2) « Le pèlerinage à l’île de Cythère » de Watteau

Il existe trois tableaux de Watteau consacré à ce thème. Le premier conservé à Francfort n’entre pas dans le cadre de l’étude d’Elias. Le second « L’ embarquement pour l’isle de Cythère » peint en1717, se trouve au Louvre et le troisième qui se rapproche du second se trouve à Charlottenburg à Berlin. A ce propos, Roger Chartier rappelle dans la préface de l’ouvrage qu’ Elias fut à l’origine d’une souscription publique qui permit de conserver le tableau dans les collections publiques. Il est sans doute utile de consulter une reproduction du tableau sur un site internet. Jean-Antoine Watteau (1684-1721), né à Valenciennes dans une famille d’artisans témoigna précocement d’un talent de dessinateur exceptionnel. Il trouva des protecteurs, comme Pierre Sirois et son gendre le marchand d’art Gersaint ou le financier Crozat qui lui permirent de poursuivre sa carrière artistique. Il peignit à la fin du règne de Louis XIV et au début de la Régence. Norbert Elias remarque que dans le tableau « L’Enseigne de Gersaint » on met dans une caisse un portrait de Louis XIV, volonté de rupture avec la fin crépusculaire du règne de Louis XIV. Le pèlerinage à Cythère fut peint en vue de l’admission de Watteau à l’Académie royale de peinture et de sculpture. Le tableau reprend un thème classique que l’on retrouve dans d’autres tableaux ou opéras de l’époque. Il apparaît comme la représentation picturale d’une utopie : celle d’un voyage à l’île de l’amour.
A première vue, l’ambiance est joyeuse et festive Toutefois la représentation de la jeune fille au premier plan qui semble hésiter à rejoindre le groupe confère au tableau une note mélancolique : l’appréhension face au jeu amoureux. De même, les édifices esquissés dans le lointain apparaissent inquiétants. Le tableau se situe sur une ligne de partage des eaux entre la joie festive et la mélancolie. Il semble que Watteau ait trouvé une sorte de compromis entre le conformisme du sujet et ses propres conceptions : un pèlerinage à Cythère non dénué de danger et d’inquiétude et pour tout dire une critique implicite des fêtes galantes.

• _Consignes à suivre_:
A - Dressez la liste de tous les protecteurs de Watteau cités dans le texte sur Watteau.
B - Reproduisez fidèlement tout le passage du texte sur Watteau qui va de « A première vue, l’ambiance » jusqu'à « des fêtes galantes. ».
C - Répondez à ces questions d'après le texte sur Watteau :
(i) Dans quelle ville Watteau est-il né ?
(ii) En vue de quoi le pèlerinage à Cythère fut-il peint ?
(iii) Quel personnage du premier plan donne au tableau une note mélancolique ?
Les lignes qui viennent ensuite forment un matériau distinct du texte sur Watteau.

• _Lignes affichées_:
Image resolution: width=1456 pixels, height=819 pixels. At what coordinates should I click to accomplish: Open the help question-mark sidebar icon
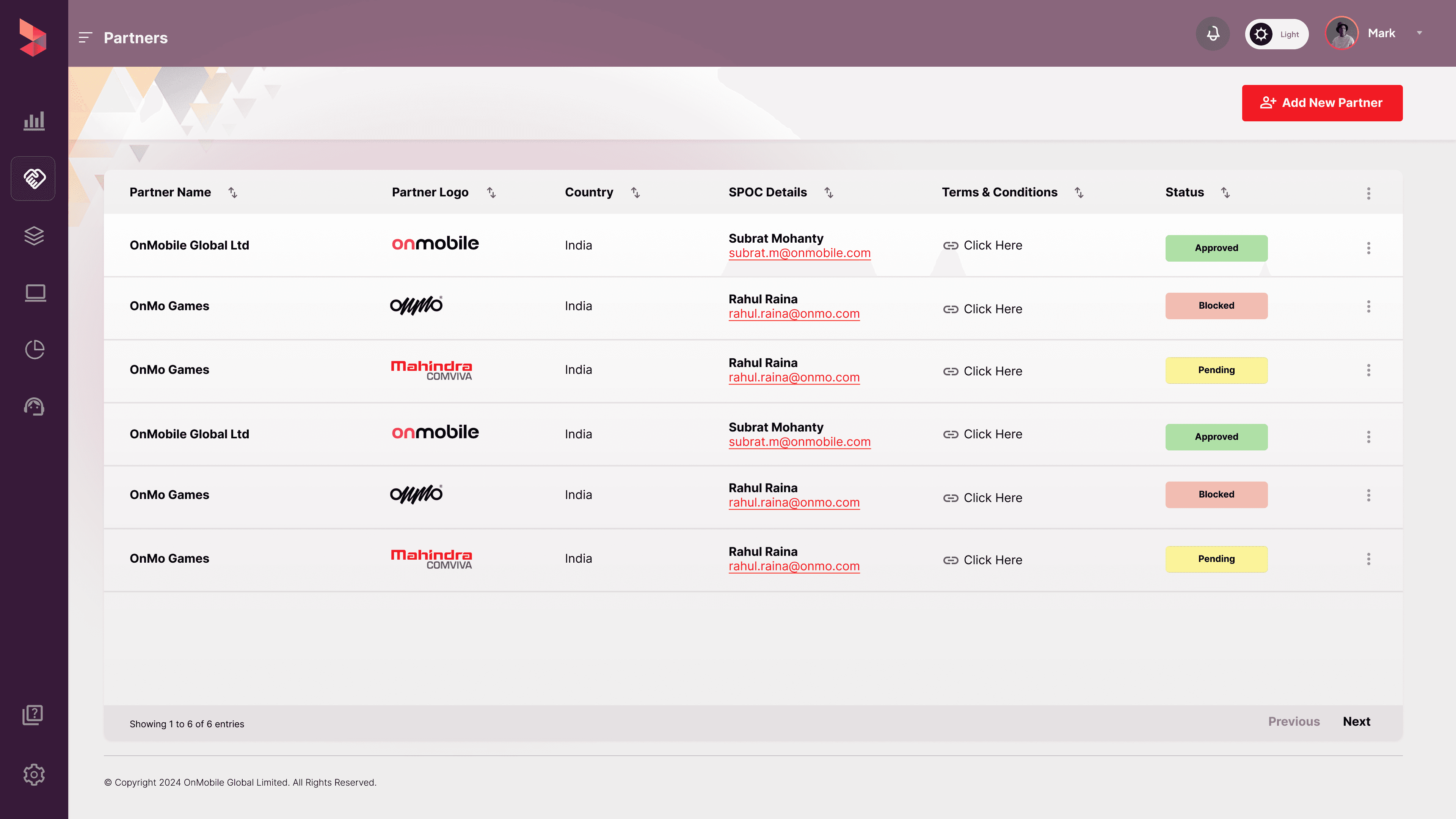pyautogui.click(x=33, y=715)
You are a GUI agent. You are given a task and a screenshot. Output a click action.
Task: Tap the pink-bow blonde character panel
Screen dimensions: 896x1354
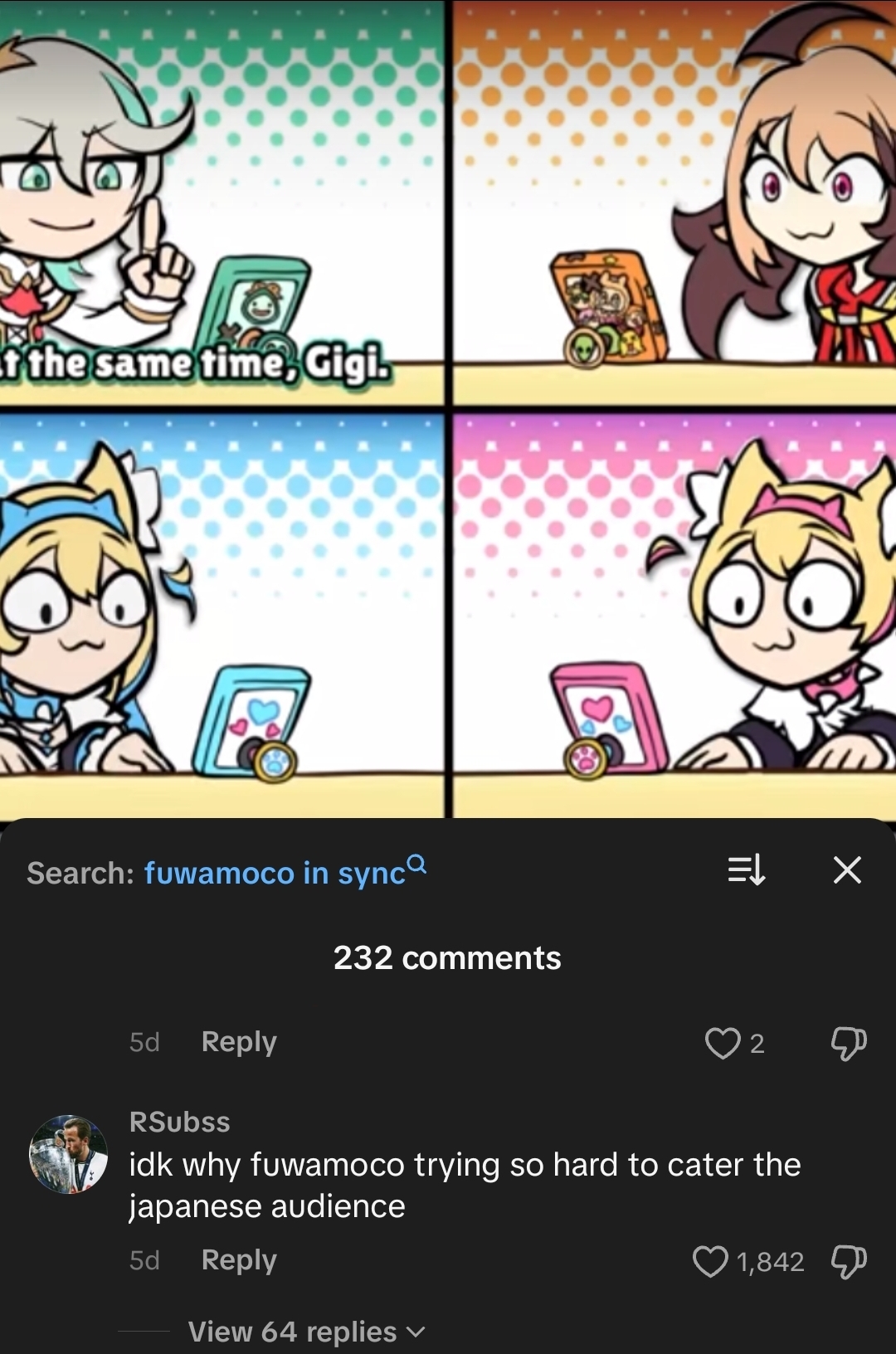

• _Ensemble des réponses_:
A - Pierre Sirois, son gendre le marchand d'art Gersaint et le financier Crozat.

B -
A première vue, l’ambiance est joyeuse et festive Toutefois la représentation de la jeune fille au premier plan qui semble hésiter à rejoindre le groupe confère au tableau une note mélancolique : l’appréhension face au jeu amoureux. De même, les édifices esquissés dans le lointain apparaissent inquiétants. Le tableau se situe sur une ligne de partage des eaux entre la joie festive et la mélancolie. Il semble que Watteau ait trouvé une sorte de compromis entre le conformisme du sujet et ses propres conceptions : un pèlerinage à Cythère non dénué de danger et d’inquiétude et pour tout dire une critique implicite des fêtes galantes.

C -
(i) À Valenciennes.
(ii) En vue de l'admission de Watteau à l'Académie royale de peinture et de sculpture.
(iii) La jeune fille qui semble hésiter à rejoindre le groupe.